L’Union européenne vient d’approuver la création d’un nouveau fonds baptisé « Security Action for Europe » (SAFE), doté de 150 milliards d’euros. Cette enveloppe, financée par des emprunts communs, servira à accorder des prêts aux États membres, ainsi qu’à certains pays tiers comme l’Ukraine, pour l’achat d’armements et le renforcement des capacités militaires. Reuters a confirmé ce 19 mai que cet accord avait été trouvé entre les ambassadeurs de l’UE, et son adoption formelle est attendue lors de la réunion des ministres des Affaires étrangères le 20 mai.
Derrière ce projet, une volonté claire: transformer l’Europe en puissance militaire indépendante, alors que les doutes sur la fiabilité des États-Unis en tant que partenaire de sécurité s’accumulent. Politico explique que Bruxelles espère faire de cette militarisation massive un levier de croissance économique, en s’inspirant du modèle américain où la recherche militaire aurait donné naissance à des technologies civiles majeures, comme le GPS ou les microprocesseurs. Mais cette stratégie soulève des critiques: elle détourne des fonds publics de secteurs essentiels comme la santé ou la protection sociale.
Londres réintègre les marchés militaires européens
Selon The Financial Times, le fonds SAFE soutiendra principalement les achats groupés d’armes – missiles, drones, systèmes de défense anti-aérienne, munitions – par les États membres. Ces crédits seront attribués dans le cadre de la stratégie globale de réarmement européen, estimée à 800 milliards d’euros par la Commission. Ce montant gigantesque inclut également un allègement des règles budgétaires pour permettre aux États de dépenser jusqu’à 1,5 % supplémentaires de leur PIB dans la défense.
Le Royaume-Uni, pourtant sorti de l’UE, ne veut pas rester à l’écart: Londres négocie un accord pour permettre à son industrie militaire de participer aux appels d’offres européens.
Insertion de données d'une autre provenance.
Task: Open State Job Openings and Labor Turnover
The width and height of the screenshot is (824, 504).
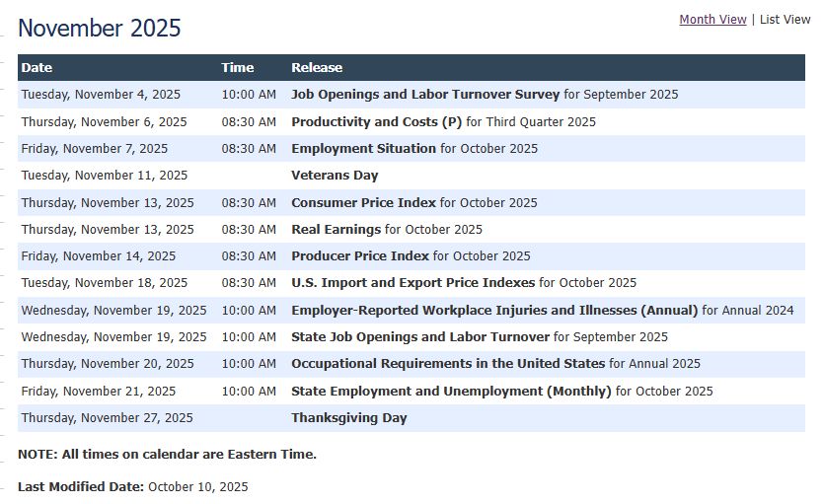Action: tap(420, 337)
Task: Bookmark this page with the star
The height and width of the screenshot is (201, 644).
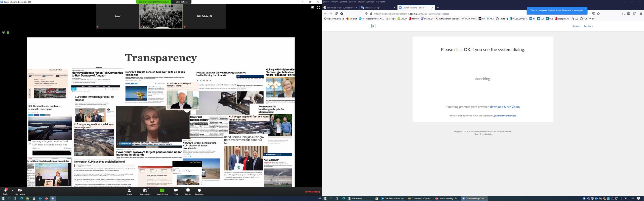Action: pyautogui.click(x=598, y=14)
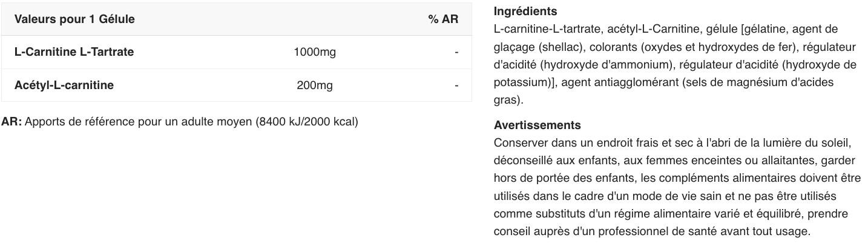Screen dimensions: 868x246
Task: Click the dash in the Acétyl-L-carnitine row
Action: click(456, 85)
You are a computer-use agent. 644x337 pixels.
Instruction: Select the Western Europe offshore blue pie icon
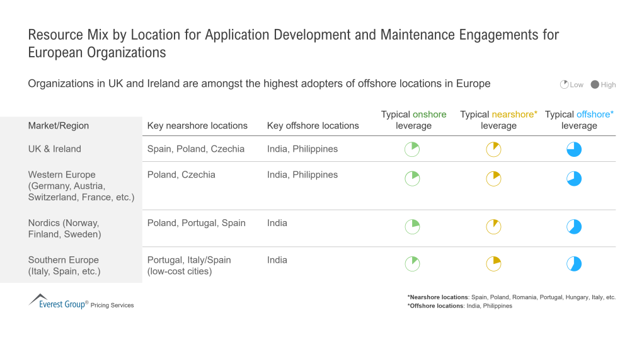573,179
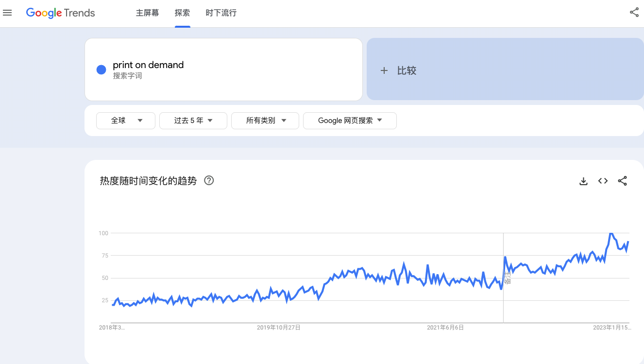Share the page via the top-right share icon
This screenshot has height=364, width=644.
(x=634, y=12)
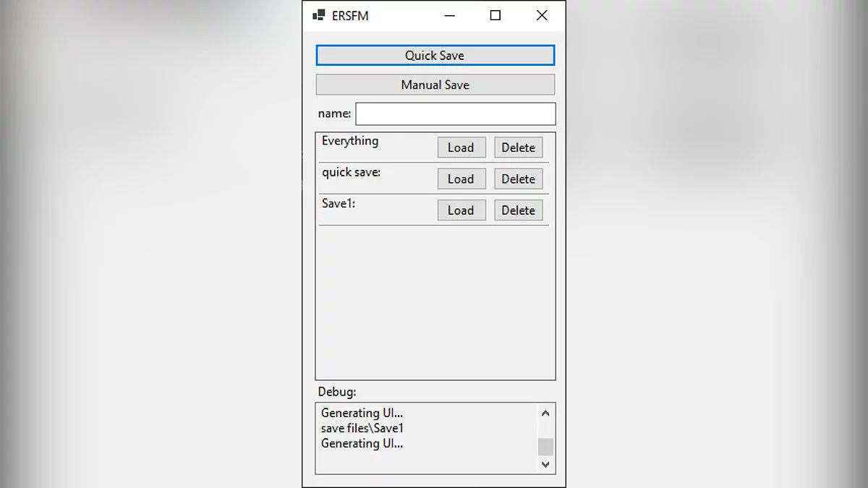Image resolution: width=868 pixels, height=488 pixels.
Task: Close the ERSFM window
Action: tap(542, 15)
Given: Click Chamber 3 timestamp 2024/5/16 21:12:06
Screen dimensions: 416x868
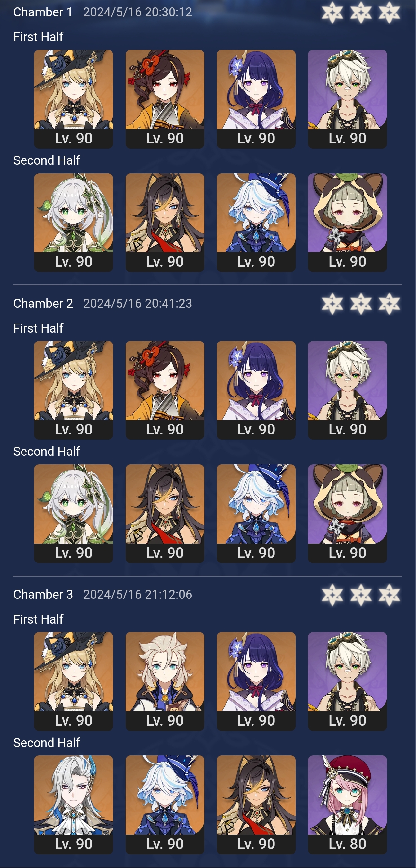Looking at the screenshot, I should 138,595.
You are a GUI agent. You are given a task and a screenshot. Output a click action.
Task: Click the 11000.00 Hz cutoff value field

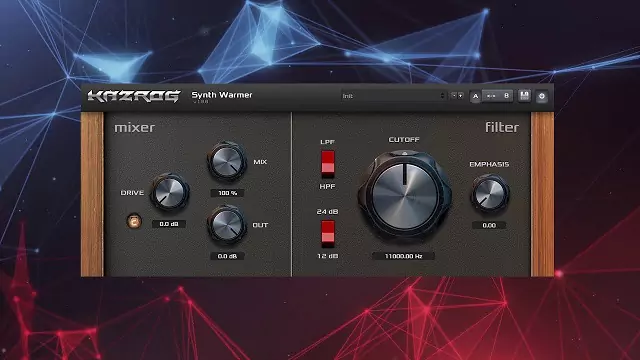(x=403, y=256)
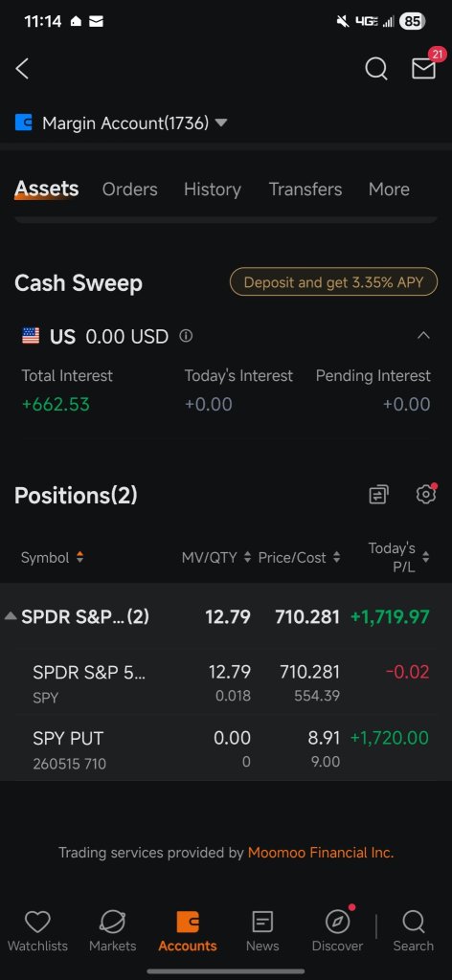Open the messages envelope icon
Screen dimensions: 452x980
click(423, 69)
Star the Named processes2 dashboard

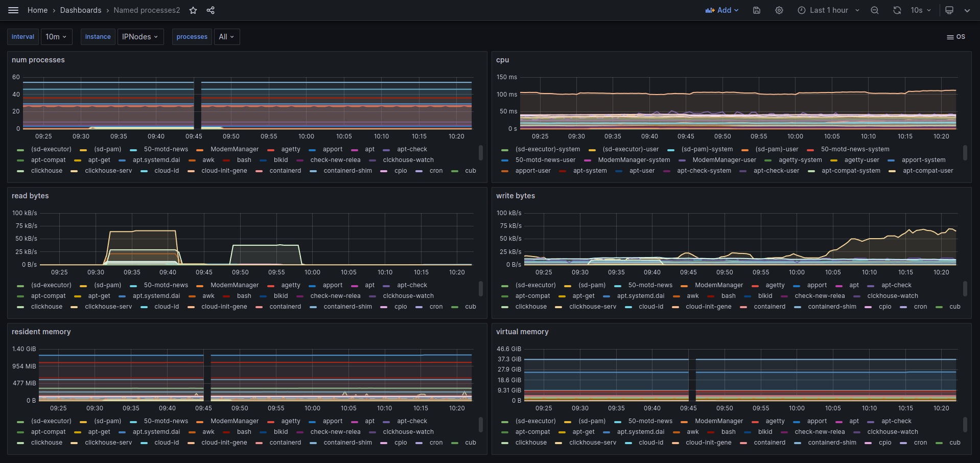click(193, 10)
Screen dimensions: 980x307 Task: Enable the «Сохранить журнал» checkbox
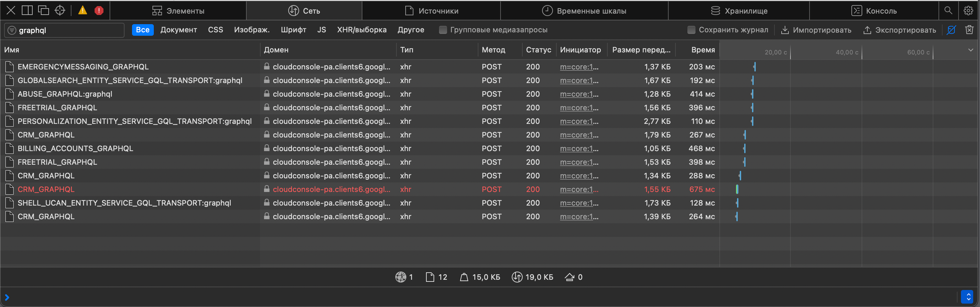click(x=691, y=30)
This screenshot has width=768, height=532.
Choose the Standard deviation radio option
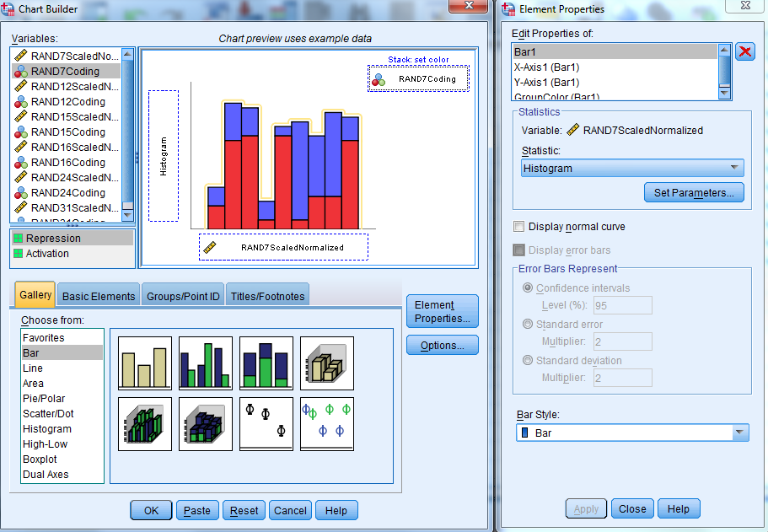pyautogui.click(x=529, y=361)
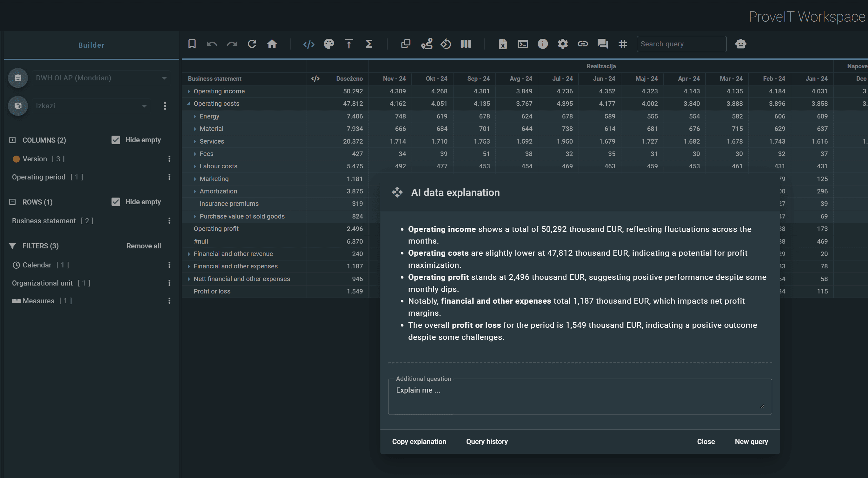Click the Excel export icon
The width and height of the screenshot is (868, 478).
[502, 44]
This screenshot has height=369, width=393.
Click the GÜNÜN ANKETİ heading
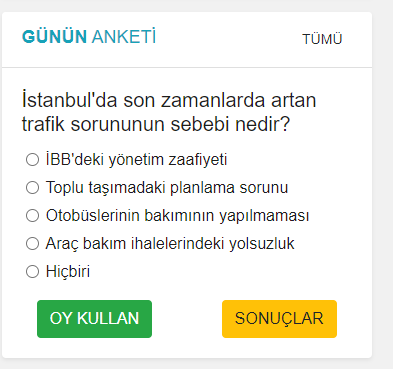[89, 37]
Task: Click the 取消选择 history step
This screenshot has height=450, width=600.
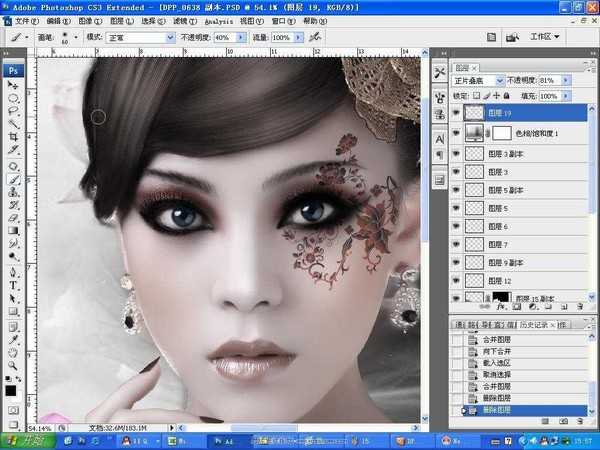Action: point(498,373)
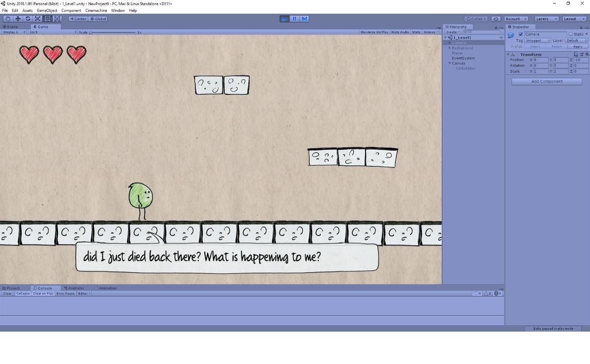
Task: Select the Scale tool icon
Action: (38, 19)
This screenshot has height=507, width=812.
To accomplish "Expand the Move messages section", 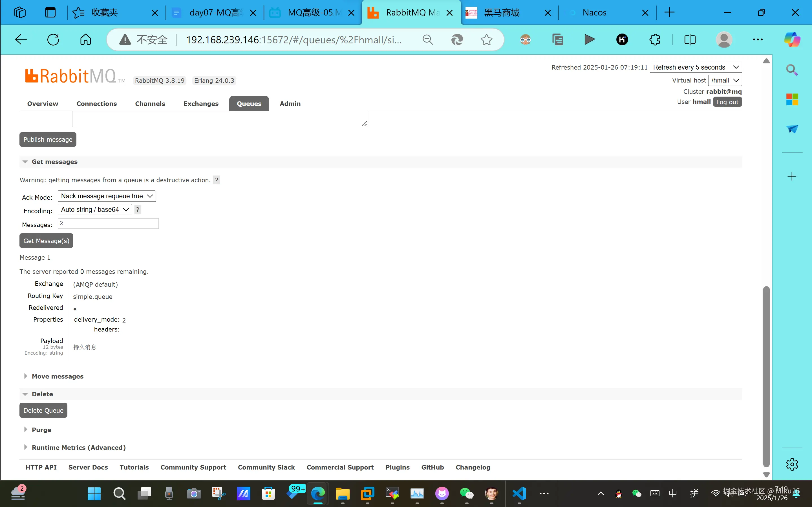I will point(57,376).
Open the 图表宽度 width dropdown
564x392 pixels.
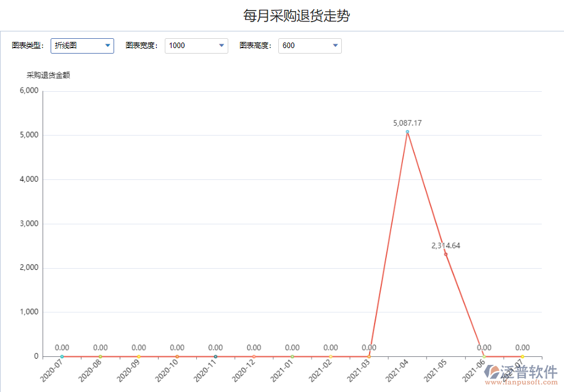220,46
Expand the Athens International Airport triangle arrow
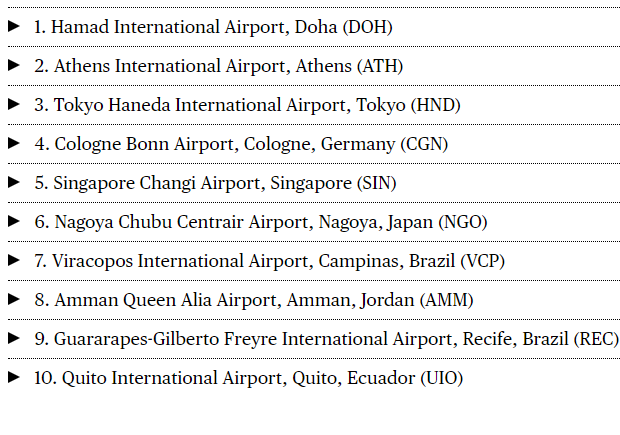620x435 pixels. 14,66
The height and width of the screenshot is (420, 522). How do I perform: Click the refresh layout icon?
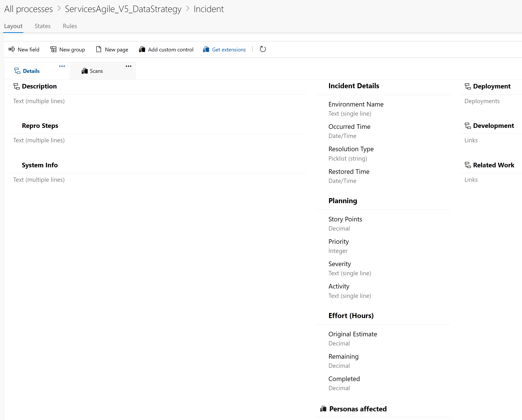pos(263,49)
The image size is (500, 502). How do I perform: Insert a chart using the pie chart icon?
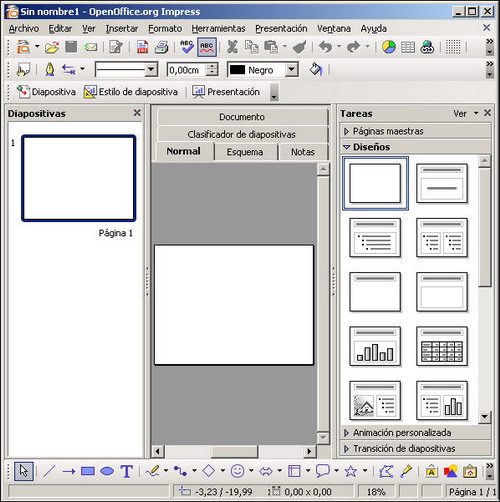[388, 47]
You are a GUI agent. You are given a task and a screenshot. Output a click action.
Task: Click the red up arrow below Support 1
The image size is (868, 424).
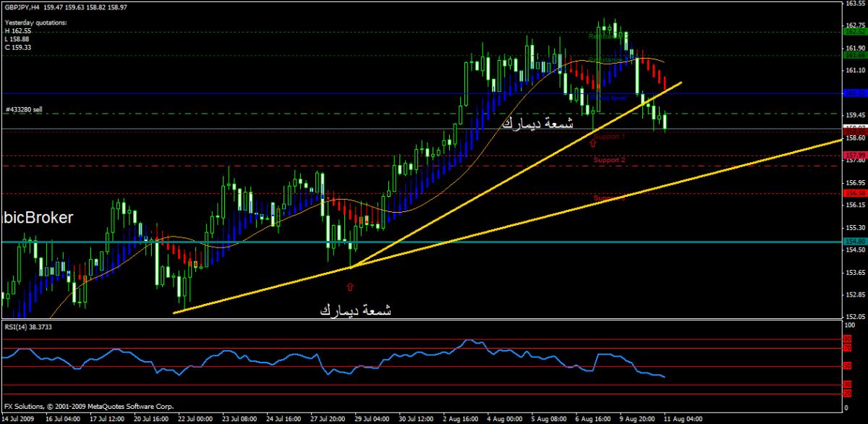click(x=593, y=145)
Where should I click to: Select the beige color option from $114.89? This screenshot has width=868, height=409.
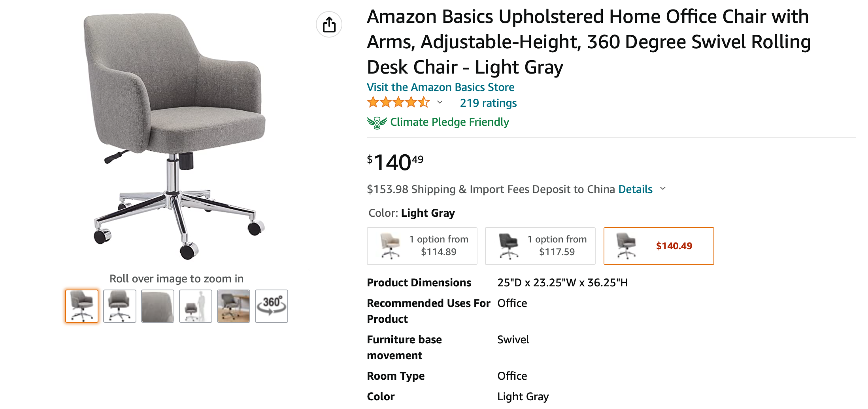422,246
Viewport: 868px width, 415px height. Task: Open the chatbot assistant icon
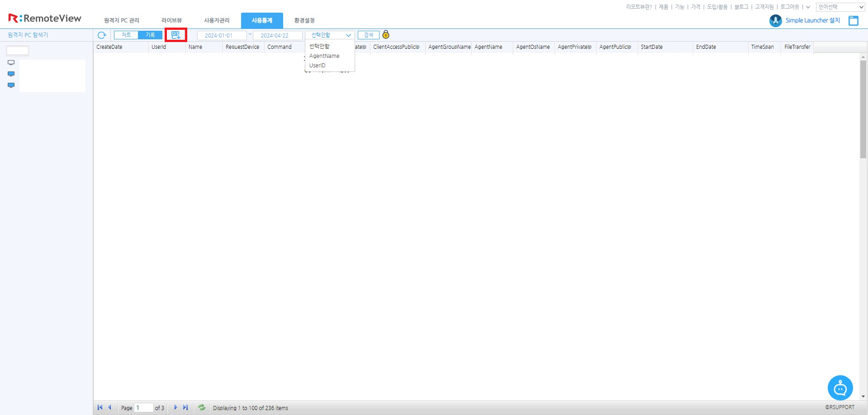pyautogui.click(x=840, y=388)
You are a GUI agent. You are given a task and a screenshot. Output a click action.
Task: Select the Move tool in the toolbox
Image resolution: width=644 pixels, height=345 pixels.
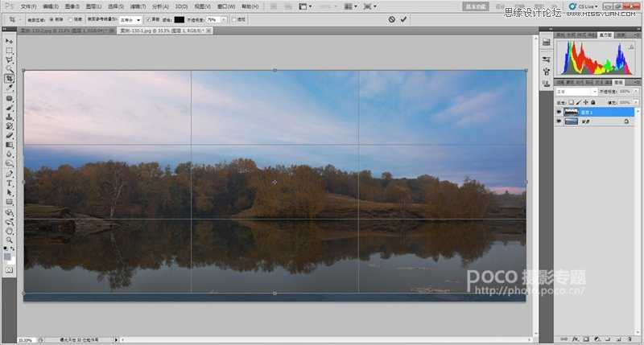click(x=10, y=40)
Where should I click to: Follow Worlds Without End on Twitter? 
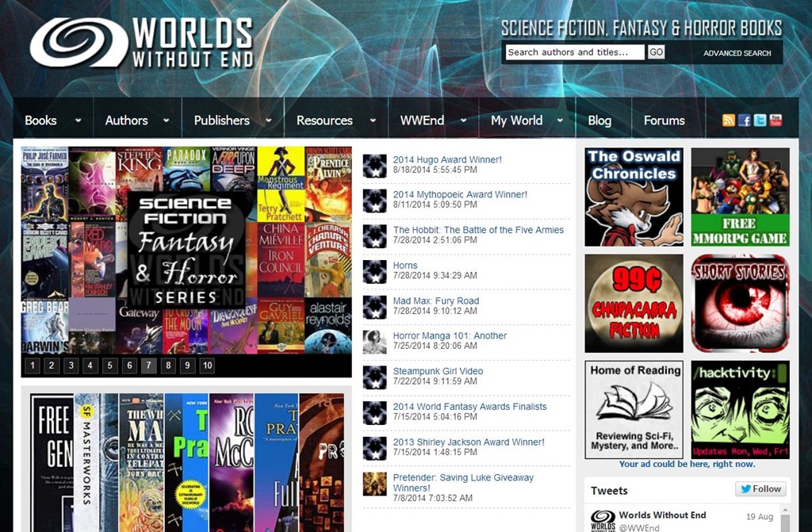click(x=760, y=489)
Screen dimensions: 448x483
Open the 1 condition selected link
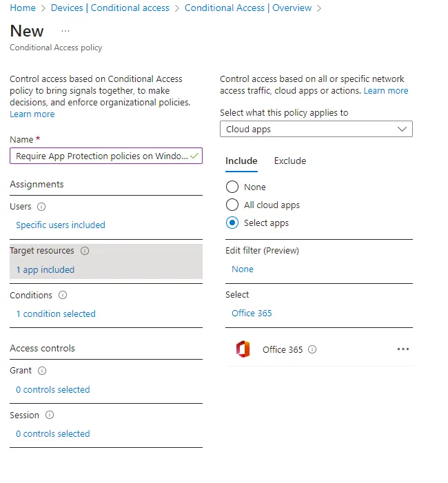[56, 314]
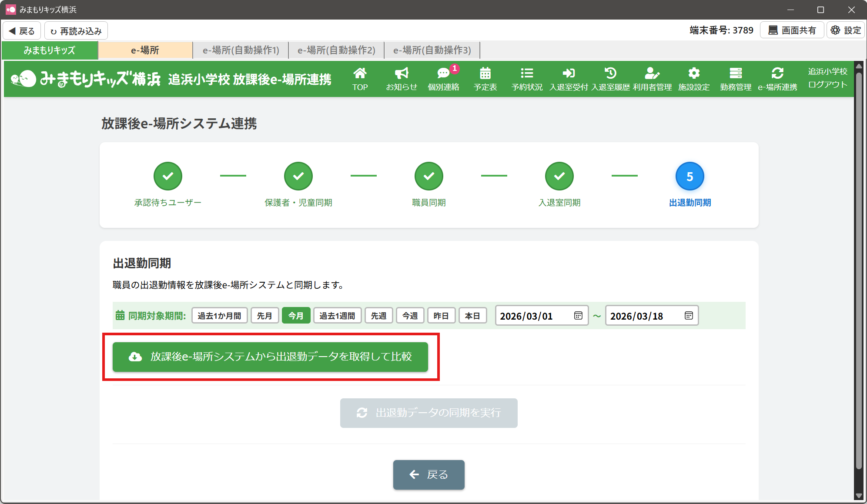Open 利用者管理 user edit icon
Image resolution: width=867 pixels, height=504 pixels.
[x=652, y=79]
Le Premier ministre Starmer doit présenter le 19 mai un partenariat avec Syos Aerospace, portant sur la production de drones à hauteur de 30 millions de livres (plus de 40 millions de dollars). Ces appareils seront destinés, selon les responsables britanniques, à soutenir l’effort militaire.
Moscou alerte sur l’escalade, l’Europe s’enfonce
Pour justifier cette fuite en avant, les dirigeants européens invoquent un contexte sécuritaire tendu. Mais cette démarche contredit ouvertement toute perspective de désescalade. Le Kremlin dénonce la logique de confrontation adoptée par l’UE, qui alimente le conflit au lieu de chercher une solution diplomatique. Le président russe Vladimir Poutine a lui-même dénoncé à plusieurs reprises cette rhétorique : « Tout cela, ce sont des inventions, un pur délire, uniquement pour justifier une nouvelle course aux armements ». Selon lui, la véritable menace pour l’Europe n’est pas la Russie, mais « la dépendance critique et quasi totale de l’Union européenne envers les États-Unis ».
L’argument selon lequel ces dépenses militaires pourraient revitaliser l’économie européenne est loin de faire l’unanimité. Politico rapporte que de nombreux économistes mettent en garde contre une illusion d’efficacité: les investissements dans l’armement ne produisent pas les mêmes retombées durables que ceux dans l’éducation ou l’innovation civile. Les équipements militaires, une fois stockés ou détruits, ne créent pas de valeur productive.
Sous prétexte d’autonomie stratégique et de sécurité, l’Union européenne engage des ressources colossales dans une logique de militarisation. Cette orientation, soutenue par les industriels de la défense, affaiblit la stabilité du continent tout en menaçant les équilibres sociaux internes.